Regeling vervallen per 01-01-2020

LIJST PLAATSELIJKE RECHTSPOSITIONELE AANVULLINGEN

Geldend van 01-01-2016 t/m 31-12-2019

Intitulé

LIJST PLAATSELIJKE RECHTSPOSITIONELE AANVULLINGEN

Burgemeester en wethouder van Bunschoten;

Besluiten:

vast te stellen:

Alinea 

LIJST PLAATSELIJKE RECHTSPOSITIONELE AANVULLINGEN

Aanvulling op hoofdstuk 2 van de CAR/UWO: aanstelling en arbeidsovereenkomst

Bij tijdelijke aanstellingen op grond van artikel 2:4, lid 4 wordt uitgegaan van een proefperiode van één jaar.

Aanvulling op hoofdstuk 3 van de CAR/UWO: salaris en vergoedingsregelingen:

  • 1.

    De hoogte van de functioneringstoelage, zoals genoemd in artikel 3:8 wordt als volgt bepaald:

    • a.

      De hoogte van de toelage bedraagt het verschil tussen het maximum van de functieschaal en het eerstvolgende salaris in de volgende schaal.

    • b.

      De toelage kan na opnieuw toekennen jaarlijks worden verhoogd tot het moment dat de toelage het verschil tussen het maximum van de functieschaal en het maximum van de volgende schaal heeft bereikt.

    • c.

      In afwijking van het vorige lid bedraagt de toelage ten hoogste 10% van het salaris.

  • 2.

    Aan de ambtenaar die, op advies van de afdelingsmanager en met toestemming van de directeur, voor het werk gebruik maakt van een mobiele telefoon, wordt een vergoeding toegekend voor mobiele. Deze vergoeding bedraagt € 30,00 per maand voor de ambtenaar die zelf verantwoordelijk is voor zijn/haar eigen mobiele telefoon. Medewerkers die maandelijks boven hun abonnementskosten uitkomen door het bellen van zakelijke nummers mogen deze kosten declareren.

  • 3.

    Persoonsgebonden Budget

    • a.

      Aan de medewerker wordt jaarlijks een TOR toegekend ter hoogte van € 225,00 netto bij een fulltime betrekking.

    • b.

      Bij een deeltijdbetrekking wordt deze toelage naar rato verleend.

    • c.

      Voor de berekening wordt uitgegaan dat een dienstverband maximaal 36 uur bedraagt.

    • d.

      De peildatum voor de bepaling van deze toelage is dat men op 1 januari van het lopende jaar in dienst moet zijn. De dan geldende omvang van de betrekking is bepalend voor de vaststelling van het bedrag.

    • e.

      De hoogte van de vergoeding ligt vast en zal bij de invoering van het individueel keuze budget (IKB) nader worden bekeken.

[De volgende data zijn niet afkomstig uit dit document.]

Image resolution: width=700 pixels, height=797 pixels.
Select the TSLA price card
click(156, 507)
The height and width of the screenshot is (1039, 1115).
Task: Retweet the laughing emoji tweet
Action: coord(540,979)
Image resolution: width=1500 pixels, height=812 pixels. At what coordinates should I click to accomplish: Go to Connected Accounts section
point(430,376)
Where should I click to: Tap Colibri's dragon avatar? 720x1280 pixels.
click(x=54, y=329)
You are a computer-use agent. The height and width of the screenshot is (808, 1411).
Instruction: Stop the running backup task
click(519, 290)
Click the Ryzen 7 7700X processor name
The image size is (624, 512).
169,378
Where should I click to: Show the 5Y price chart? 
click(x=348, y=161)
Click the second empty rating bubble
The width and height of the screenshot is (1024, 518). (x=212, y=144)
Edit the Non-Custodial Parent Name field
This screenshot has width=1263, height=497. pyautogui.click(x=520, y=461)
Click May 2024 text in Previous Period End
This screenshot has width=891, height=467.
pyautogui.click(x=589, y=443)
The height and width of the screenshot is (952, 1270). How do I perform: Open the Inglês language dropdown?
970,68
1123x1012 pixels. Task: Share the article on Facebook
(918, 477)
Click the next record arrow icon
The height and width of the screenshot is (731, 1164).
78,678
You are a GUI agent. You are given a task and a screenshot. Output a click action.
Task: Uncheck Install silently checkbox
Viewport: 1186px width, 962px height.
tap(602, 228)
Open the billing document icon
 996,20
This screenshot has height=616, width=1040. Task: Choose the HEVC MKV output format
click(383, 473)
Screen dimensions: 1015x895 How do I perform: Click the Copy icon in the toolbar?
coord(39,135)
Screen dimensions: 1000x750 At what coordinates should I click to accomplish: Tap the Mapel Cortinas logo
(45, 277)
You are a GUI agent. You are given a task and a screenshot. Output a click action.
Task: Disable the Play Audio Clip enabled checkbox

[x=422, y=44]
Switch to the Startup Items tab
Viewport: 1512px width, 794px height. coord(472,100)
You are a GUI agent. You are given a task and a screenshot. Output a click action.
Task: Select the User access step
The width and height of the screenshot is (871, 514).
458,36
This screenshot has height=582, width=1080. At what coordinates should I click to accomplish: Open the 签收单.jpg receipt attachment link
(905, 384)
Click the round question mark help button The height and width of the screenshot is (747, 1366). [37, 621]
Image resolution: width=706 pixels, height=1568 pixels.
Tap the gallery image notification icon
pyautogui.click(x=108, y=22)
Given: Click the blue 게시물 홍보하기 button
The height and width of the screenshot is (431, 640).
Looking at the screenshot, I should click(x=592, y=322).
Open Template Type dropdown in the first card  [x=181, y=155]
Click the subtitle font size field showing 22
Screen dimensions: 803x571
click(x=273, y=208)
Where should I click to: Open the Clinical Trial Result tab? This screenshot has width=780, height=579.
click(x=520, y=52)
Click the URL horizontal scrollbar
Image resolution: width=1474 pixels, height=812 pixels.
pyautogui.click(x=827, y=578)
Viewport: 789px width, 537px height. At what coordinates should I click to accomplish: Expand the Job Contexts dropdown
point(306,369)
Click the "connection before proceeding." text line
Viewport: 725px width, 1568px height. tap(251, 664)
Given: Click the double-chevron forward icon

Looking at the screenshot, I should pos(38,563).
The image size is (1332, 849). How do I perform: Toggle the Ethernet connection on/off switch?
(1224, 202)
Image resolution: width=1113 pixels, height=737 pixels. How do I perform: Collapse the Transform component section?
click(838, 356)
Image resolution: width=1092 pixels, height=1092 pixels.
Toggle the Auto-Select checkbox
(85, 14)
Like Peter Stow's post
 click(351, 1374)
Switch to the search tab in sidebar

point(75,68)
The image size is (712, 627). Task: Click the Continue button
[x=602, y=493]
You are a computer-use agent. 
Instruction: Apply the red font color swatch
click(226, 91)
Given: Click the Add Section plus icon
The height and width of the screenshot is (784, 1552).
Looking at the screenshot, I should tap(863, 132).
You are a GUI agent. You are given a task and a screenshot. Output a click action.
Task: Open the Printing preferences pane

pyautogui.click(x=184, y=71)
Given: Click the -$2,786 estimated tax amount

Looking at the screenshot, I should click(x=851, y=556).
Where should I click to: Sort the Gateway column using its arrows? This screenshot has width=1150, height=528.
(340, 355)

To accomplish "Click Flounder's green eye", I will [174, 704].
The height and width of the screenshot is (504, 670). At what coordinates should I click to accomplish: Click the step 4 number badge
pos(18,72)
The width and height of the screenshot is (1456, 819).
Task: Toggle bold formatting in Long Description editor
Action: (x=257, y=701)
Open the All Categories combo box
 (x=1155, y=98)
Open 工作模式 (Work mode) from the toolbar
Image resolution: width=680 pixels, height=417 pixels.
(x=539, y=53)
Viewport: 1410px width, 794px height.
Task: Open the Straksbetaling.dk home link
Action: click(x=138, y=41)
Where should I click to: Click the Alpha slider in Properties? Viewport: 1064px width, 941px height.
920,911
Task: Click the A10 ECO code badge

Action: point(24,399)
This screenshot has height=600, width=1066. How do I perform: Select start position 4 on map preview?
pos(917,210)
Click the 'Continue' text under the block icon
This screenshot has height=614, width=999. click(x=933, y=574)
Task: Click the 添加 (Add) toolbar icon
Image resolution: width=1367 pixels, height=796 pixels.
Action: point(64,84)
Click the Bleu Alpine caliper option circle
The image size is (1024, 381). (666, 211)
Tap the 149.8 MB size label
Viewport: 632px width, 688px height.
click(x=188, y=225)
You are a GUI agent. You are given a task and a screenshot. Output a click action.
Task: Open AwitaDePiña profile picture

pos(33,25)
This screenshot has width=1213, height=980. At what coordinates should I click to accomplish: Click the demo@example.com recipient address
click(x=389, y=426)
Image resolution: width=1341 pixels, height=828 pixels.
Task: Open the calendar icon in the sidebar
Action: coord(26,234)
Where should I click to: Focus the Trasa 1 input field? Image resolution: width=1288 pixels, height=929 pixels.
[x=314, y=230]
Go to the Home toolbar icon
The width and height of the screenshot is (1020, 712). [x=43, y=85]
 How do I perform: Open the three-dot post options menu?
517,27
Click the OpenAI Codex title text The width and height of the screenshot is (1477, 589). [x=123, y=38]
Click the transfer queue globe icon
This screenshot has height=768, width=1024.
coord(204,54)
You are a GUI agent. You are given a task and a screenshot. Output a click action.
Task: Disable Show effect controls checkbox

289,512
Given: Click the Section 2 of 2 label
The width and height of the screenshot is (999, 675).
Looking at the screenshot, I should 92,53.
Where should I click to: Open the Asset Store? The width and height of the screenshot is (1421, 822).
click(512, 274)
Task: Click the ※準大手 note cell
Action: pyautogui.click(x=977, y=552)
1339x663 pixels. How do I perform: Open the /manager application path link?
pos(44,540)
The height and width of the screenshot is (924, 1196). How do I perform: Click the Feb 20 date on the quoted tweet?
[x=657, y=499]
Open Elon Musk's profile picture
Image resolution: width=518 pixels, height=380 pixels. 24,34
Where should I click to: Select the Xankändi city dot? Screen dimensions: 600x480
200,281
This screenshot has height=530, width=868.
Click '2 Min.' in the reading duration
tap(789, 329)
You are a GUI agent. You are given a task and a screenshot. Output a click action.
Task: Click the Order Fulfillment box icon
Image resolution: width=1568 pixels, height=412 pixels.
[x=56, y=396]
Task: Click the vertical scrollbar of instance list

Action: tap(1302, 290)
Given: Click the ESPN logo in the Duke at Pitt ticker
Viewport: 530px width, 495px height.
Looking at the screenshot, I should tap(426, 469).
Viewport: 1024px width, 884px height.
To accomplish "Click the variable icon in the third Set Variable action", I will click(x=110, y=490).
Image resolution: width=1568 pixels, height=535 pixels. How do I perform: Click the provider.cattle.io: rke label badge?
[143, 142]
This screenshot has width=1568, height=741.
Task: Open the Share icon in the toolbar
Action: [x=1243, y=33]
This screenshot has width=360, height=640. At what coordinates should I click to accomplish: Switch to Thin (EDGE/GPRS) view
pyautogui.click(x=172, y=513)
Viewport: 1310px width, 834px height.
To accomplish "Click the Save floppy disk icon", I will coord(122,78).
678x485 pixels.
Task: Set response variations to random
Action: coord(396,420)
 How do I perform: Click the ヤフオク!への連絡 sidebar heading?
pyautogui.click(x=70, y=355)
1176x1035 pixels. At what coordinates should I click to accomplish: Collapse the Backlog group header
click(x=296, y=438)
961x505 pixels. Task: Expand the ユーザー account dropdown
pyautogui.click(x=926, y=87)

Aanvulling op hoofdstuk 4 van de CAR/UWO: arbeidsduur en werktijden

Aan artikel 4:2:1, lid 3 wordt toegevoegd: 'Goede vrijdag en Bevrijdingsdag'.

Aanvulling op hoofdstuk 4a van de CAR/UWO

  • 1.

    Verzoeken voor toepassing van het cafetariamodel moeten eenmaal per jaar voor 1 november worden gedaan voor het daaropvolgende kalenderjaar.

  • 2.

    De volgende bronnen kunnen worden ingezet voor het cafetariamodel:

    • Bezoldiging;

    • Eindejaarsuitkering;

    • Vakantietoelage;

    • Vakantie-uren;

    • Meer werken.

  • 3.

    De in het tweede lid genoemde bronnen zijn via het cafetariamodel te gebruiken voor verhoging van de vergoeding voor woon-werkverkeer en de aankoop van verlofuren;

  • 4.

    Verrekening van verlof, ten behoeve van deelname aan het cafetariamodel, vindt plaats in de maanden januari, mei en/of december.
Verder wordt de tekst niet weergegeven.